Every entry is to be returned unchanged, and no picture is to be included.

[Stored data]
*** Begin section ***
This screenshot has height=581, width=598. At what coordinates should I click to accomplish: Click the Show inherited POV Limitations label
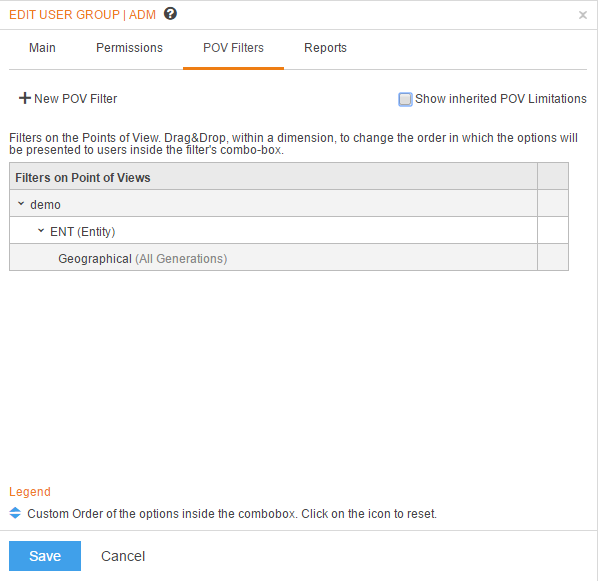point(501,99)
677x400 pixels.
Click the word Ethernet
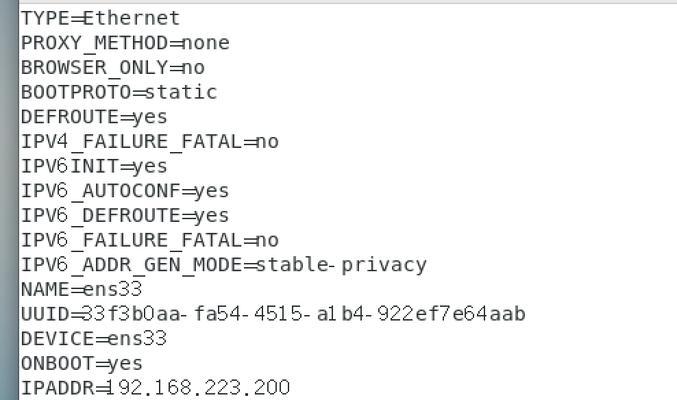pyautogui.click(x=132, y=19)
*** End section ***
(ANSWER TO THE PROBLEM)
This screenshot has height=581, width=598. At what coordinates should I click to accomplish: Click the Show inherited POV Limitations label
point(501,99)
677x400 pixels.
Click the word Ethernet
pyautogui.click(x=132, y=19)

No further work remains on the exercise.